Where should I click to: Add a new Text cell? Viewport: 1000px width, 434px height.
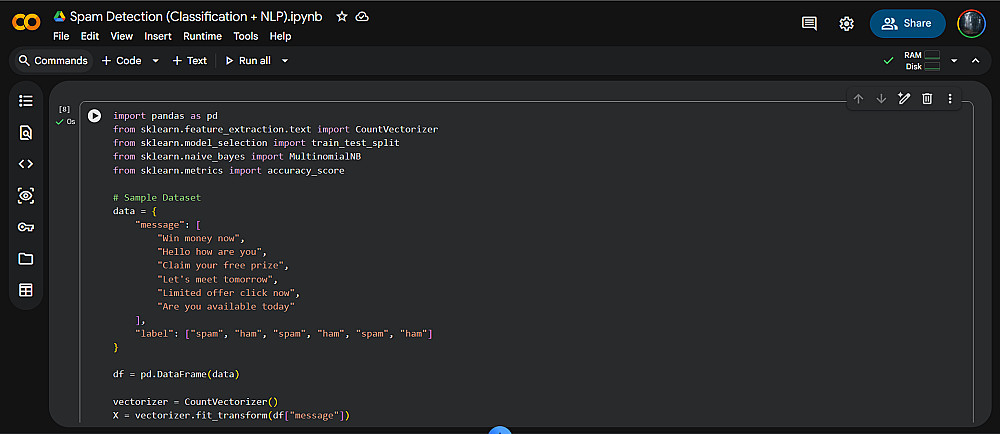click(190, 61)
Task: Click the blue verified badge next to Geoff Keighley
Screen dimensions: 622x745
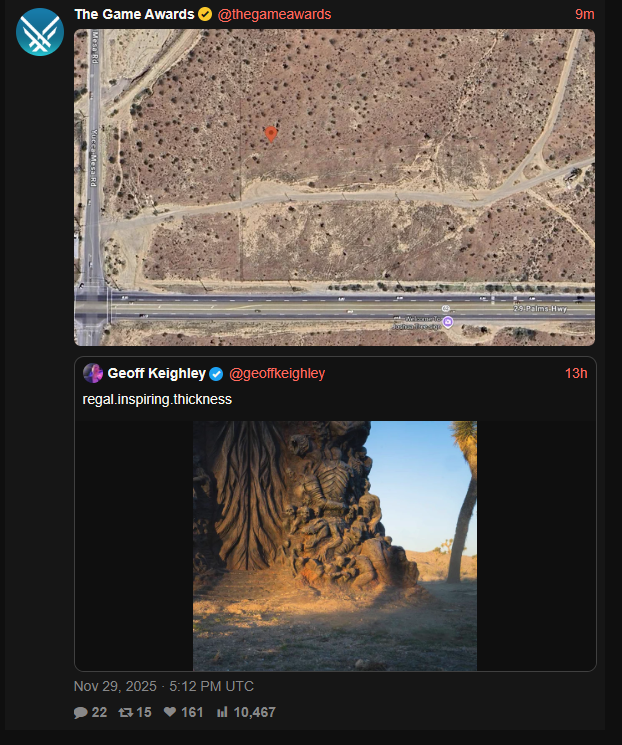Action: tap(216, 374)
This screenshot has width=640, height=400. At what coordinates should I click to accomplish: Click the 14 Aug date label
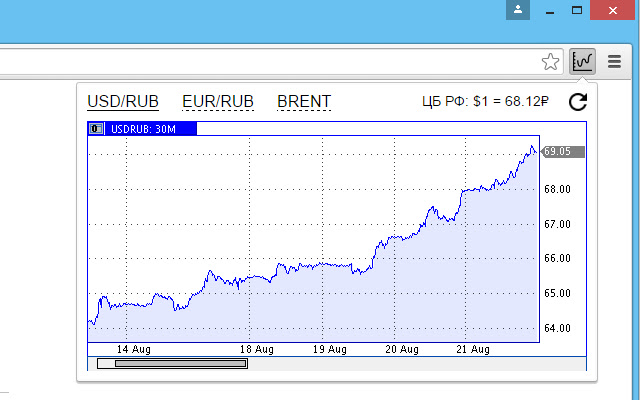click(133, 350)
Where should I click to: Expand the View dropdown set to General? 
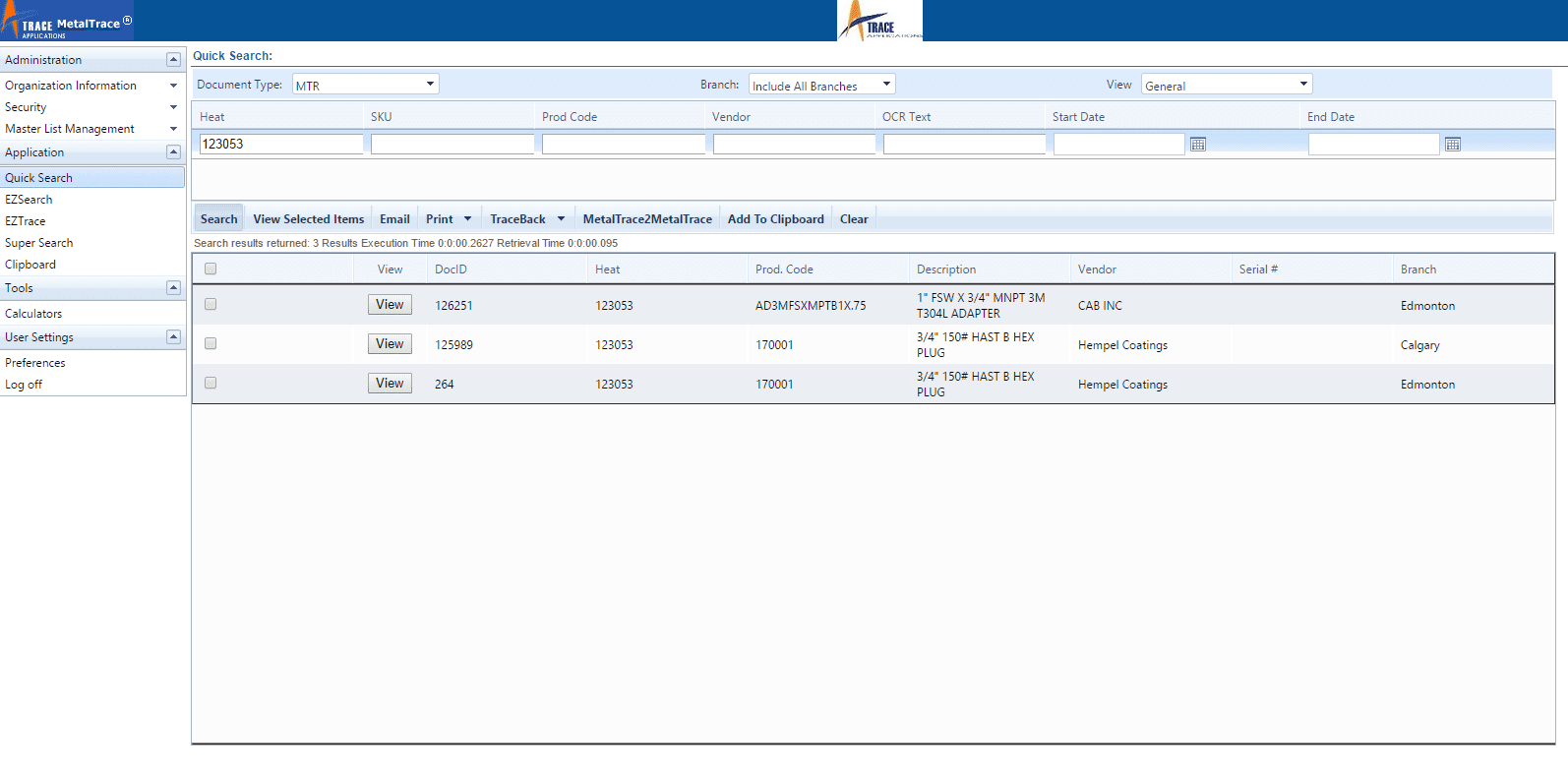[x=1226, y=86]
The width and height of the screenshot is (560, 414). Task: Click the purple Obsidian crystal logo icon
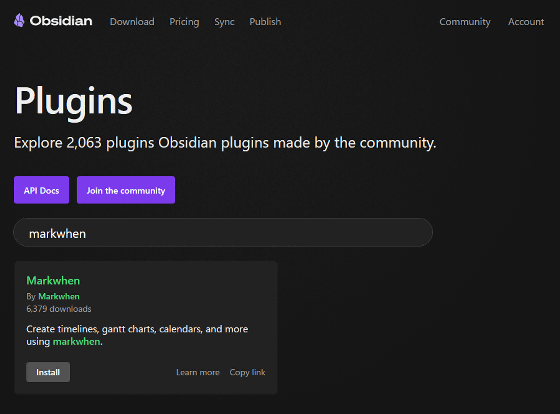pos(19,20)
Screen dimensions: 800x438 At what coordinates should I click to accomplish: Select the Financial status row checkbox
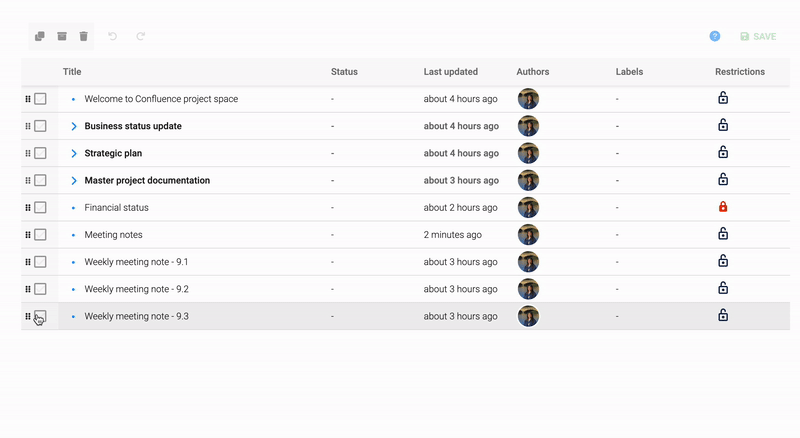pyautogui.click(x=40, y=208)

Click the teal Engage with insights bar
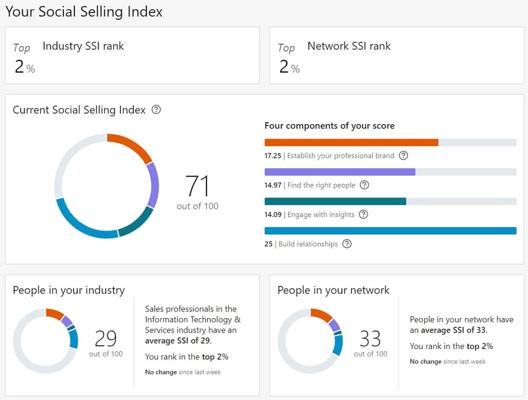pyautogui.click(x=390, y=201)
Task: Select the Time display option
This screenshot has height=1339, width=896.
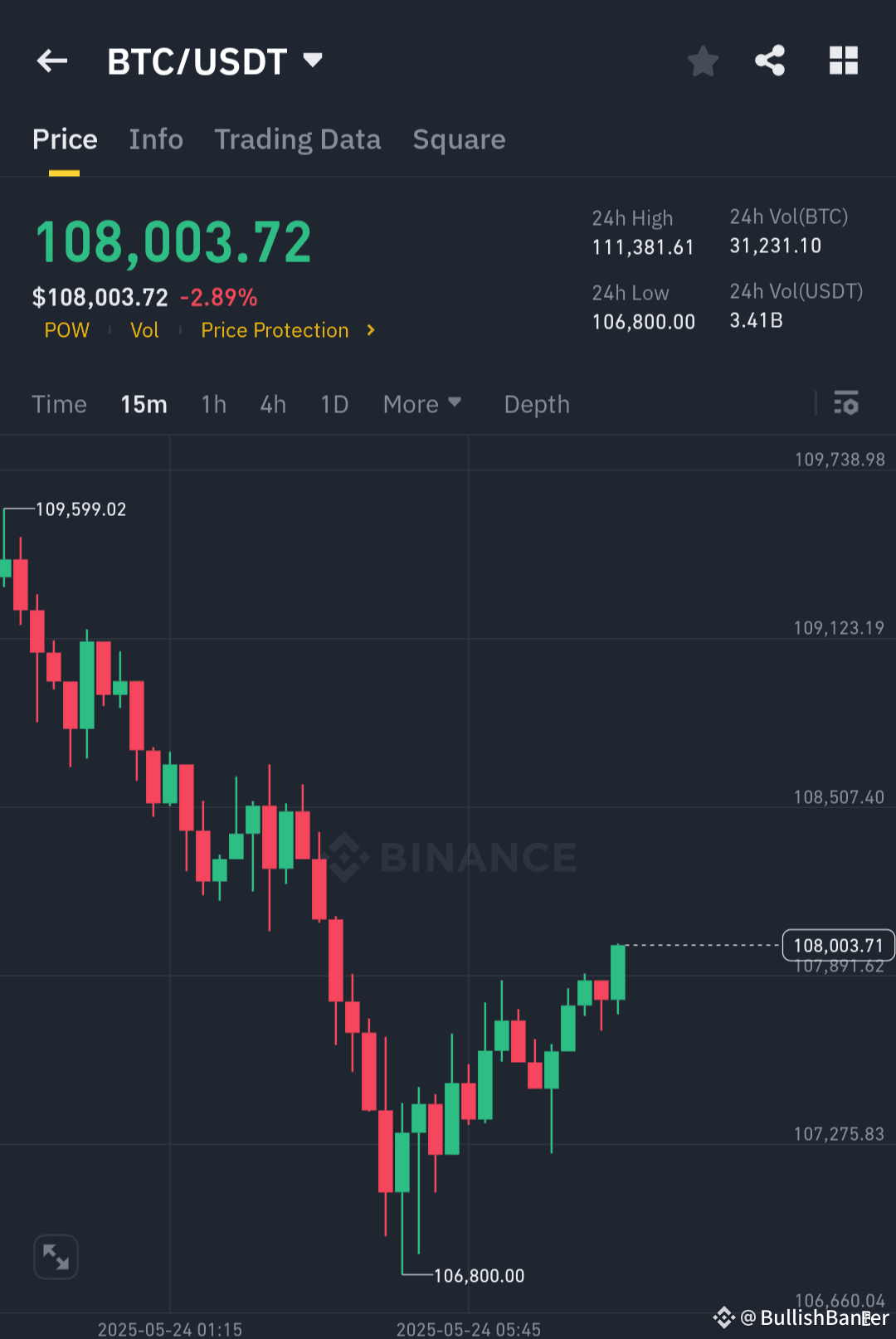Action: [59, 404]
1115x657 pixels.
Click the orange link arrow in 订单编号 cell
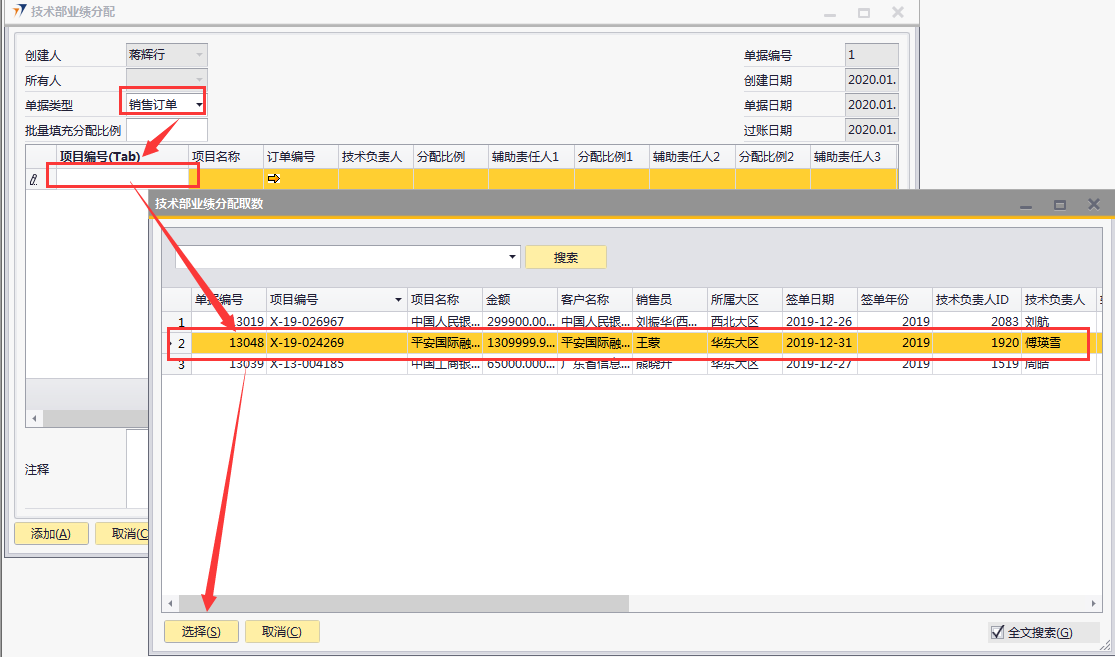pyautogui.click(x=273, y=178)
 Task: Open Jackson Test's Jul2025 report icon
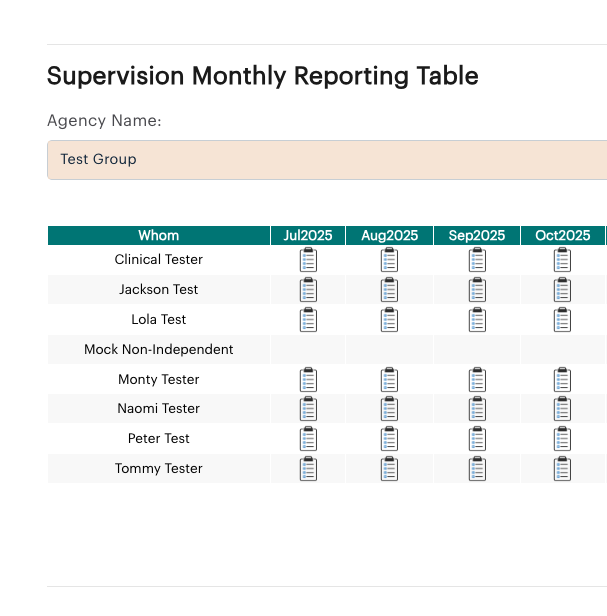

▶ **Aim of the task**:
Pictures stay out; retype only the lines from the line containing "Where should I click to: Expand" through the end of the listing, inclusive, exactly as they appear.

▶ **Your response**:
Where should I click to: Expand the View dropdown set to General? 
[x=1226, y=86]
The width and height of the screenshot is (560, 414). Task: Click the purple Obsidian crystal logo icon
pos(19,20)
Screen dimensions: 800x438 At what coordinates should I click to accomplish: Select the Financial status row checkbox
pyautogui.click(x=40, y=208)

Click the teal Engage with insights bar
pyautogui.click(x=390, y=201)
Task: Select the Time display option
This screenshot has height=1339, width=896.
Action: [59, 404]
1115x657 pixels.
Click the orange link arrow in 订单编号 cell
pyautogui.click(x=273, y=178)
 Task: Open Jackson Test's Jul2025 report icon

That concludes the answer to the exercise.